2 min read December 2021 — Founder and CEO Ken LaRoe of Climate First Bank describes himself as a “rabid environmentalist and a rabid capitalist.” In an interview with Invest:, LaRoe discussed the importance of integrating sustainability and financial initiatives, the green trends where the bank wants to make an impact and his hopeful outlook for the green banking sector.
What makes St. Petersburg the ideal market for the bank’s flagship location?
We conducted a market analysis and had various conversations when deciding to locate in the St. Petersburg area. The community has the perfect ethos and culture for what we desire to accomplish, which are the primary reasons why we chose the area. The Tampa region is a vibrant and dynamic market that hosts a younger generation, which is an attractive aspect of the area as well. We recently purchased a permanent building in St. Petersburg, which we will convert to a LEED certified and net-zero energy building. There is a large amount of business flooding into the area, which is wonderful to hear and witness.
What differentiates Climate First Bank from competitors in the region?
We are the only bank in Florida that is a legal benefits corporation. We are also the only climate-focused bank in the world, which is directly evident in our name. It immediately grabs your attention and defines who we are. The name is polarizing, which is a large part of the reason why we chose it as it informs everything we do and plan to do in the future. Often, initiatives can compete with one another when you attempt to have separate objectives that address sustainability and the environment alongside financial goals and business objectives. It’s important that they’re integrated with one another rather than separate so the two aren’t in conflict.
What sustainability trends are you focused on?
The state of Florida is real estate-centric, so our portfolio is largely centered on commercial real estate and there is a large need to address it.

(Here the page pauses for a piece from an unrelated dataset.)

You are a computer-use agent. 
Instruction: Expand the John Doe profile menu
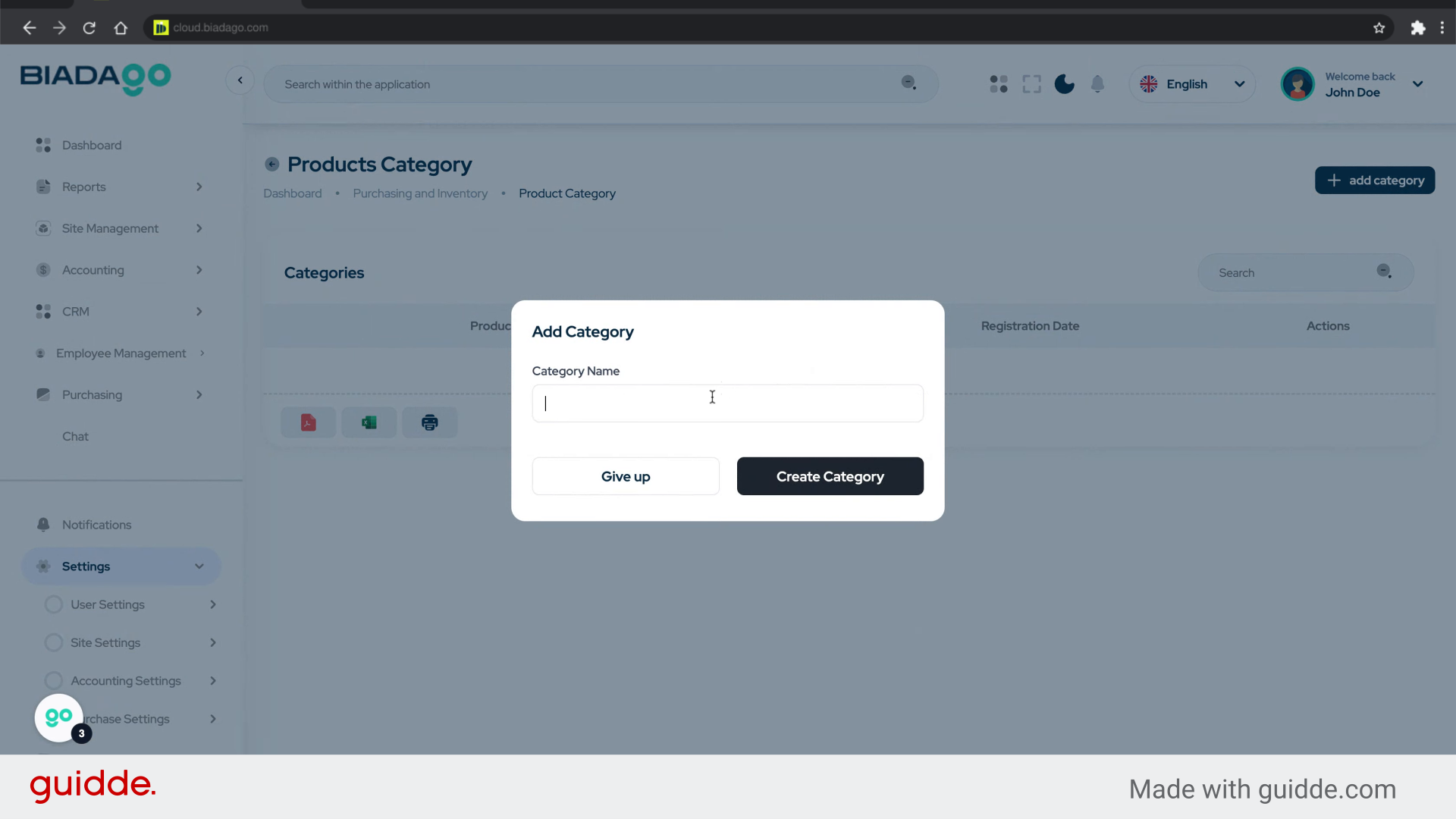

About 30% of the energy consumed in the United States is through buildings, so we have a clearly defined program that relates to sustainable buildings. Sustainability usually isn’t a focus for most real estate developers. The regulations regarding the code for buildings have become more sustainable but there are still a few holes within the construction industry that lack supervision, making it more difficult to enact green initiatives effectively. We do offer incentives and interest rates to term for those who participate in the program.

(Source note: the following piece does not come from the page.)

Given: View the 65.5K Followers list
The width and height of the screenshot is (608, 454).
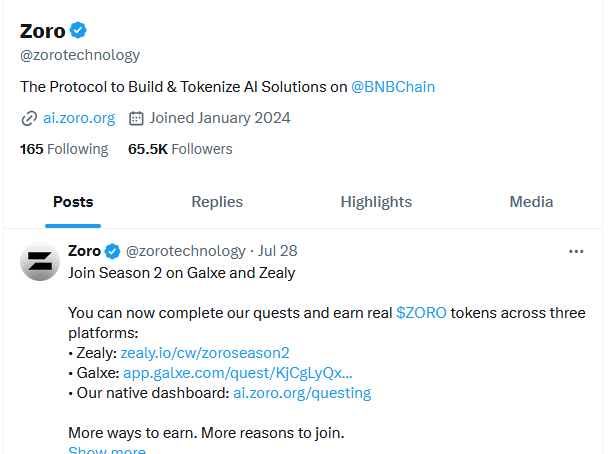Looking at the screenshot, I should (x=180, y=149).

One of the biggest items that we address are solar panels. We have a solar loan program that we have developed and are in the process of digitizing. We’re receiving many requests regarding fairly large commercial solar projects. We will shift our focus from commercial real estate after three years or so, which will allow us to expand our ways of harnessing different types of sustainable energy sources.

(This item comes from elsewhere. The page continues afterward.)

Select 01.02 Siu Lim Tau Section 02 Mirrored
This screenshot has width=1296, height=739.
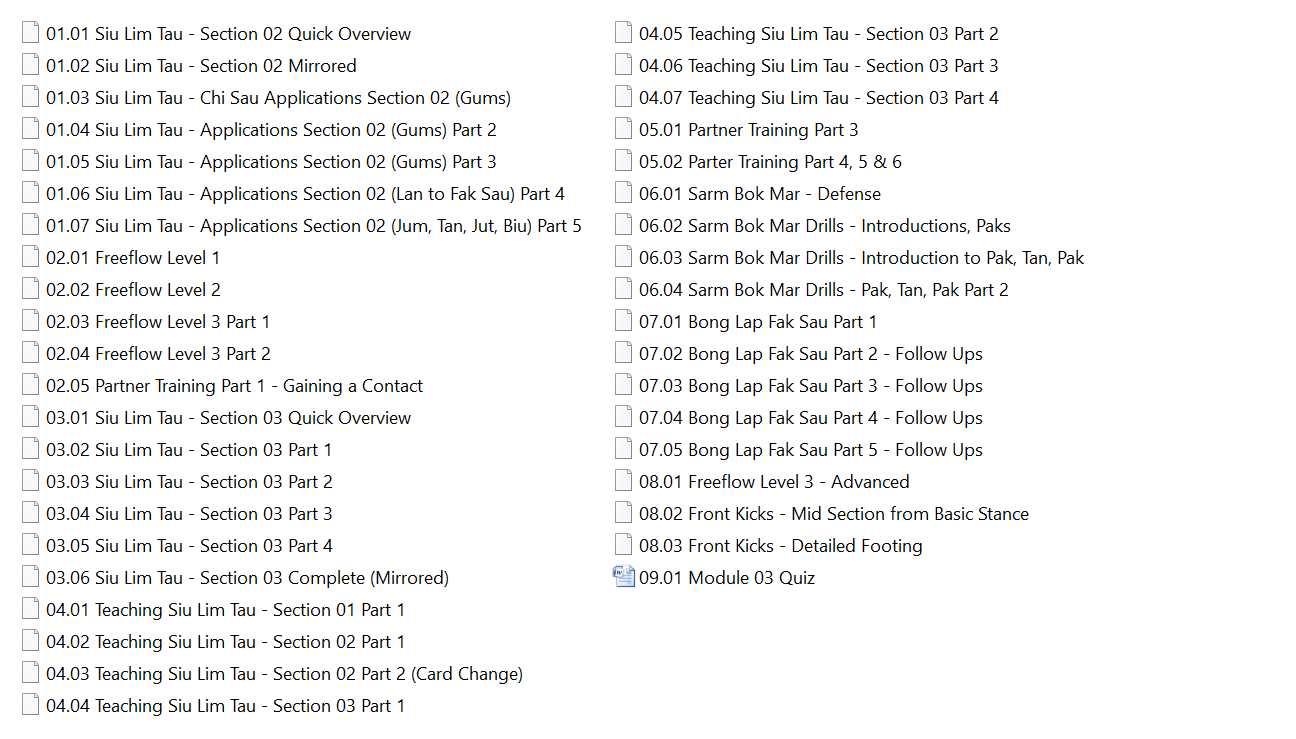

Which sectors are seeking capital assistance in pursuit of sustainability initiatives?
We have a large portfolio of different companies and partnerships that seek capital assistance from us in particular. In a deal with a convenience store gas station, for example, we were able to propose a green initiative in an effort to make the gas station itself more sustainable. They agreed to install solar power and electric vehicle charging stations and we lent them 100% of the funds to cover the costs for the roof and solar power. When they sought our help, we were able to transition their building into a sustainable initiative that not only benefits their business in the long run but the planet as well. We do have a system that categorizes the industries in which we will work, depending on how their industry and business is in line with our mission.
What is your outlook for the green banking sector?
It took time for green banking to become a topic of conversation in the industry. It wasn’t until 2017 that the term ESG (environmental, social and governance) entered the common vernacular. When First Green Bank began, there were few banks that were impact- and sustainability-focused or values-based. We were the 12th member of the Global Alliance for Banking Values, so it has been a drastic change.
I hope that we become a model that others will want to emulate. With First Green Bank, I hoped to create an owner’s manual of sorts for value-space banks in an effort to help those wanting to convert or charter as a value-space bank. We were successful in bringing banks into the fold, so we’re hoping to grow and expand that with Climate First Bank. It’s important to identify the banks that have taken actions, creating values as a value-space bank and bringing them into the fold.
How do your returns on your portfolio compare to traditional banks?
I believe that if we don’t deliver financial performance in the Top 10% of all banks, no one will take us seriously. It’s important that we’re able to deliver. I’m beholden to all shareholders who have invested in us, and I’m proud to deliver strong returns to our investors. I’m proud that we sold Florida Choice, for example, at the highest multiple in the history of Florida. We’re committed to delivering at a high level to provide high-returns for ourselves and our shareholders.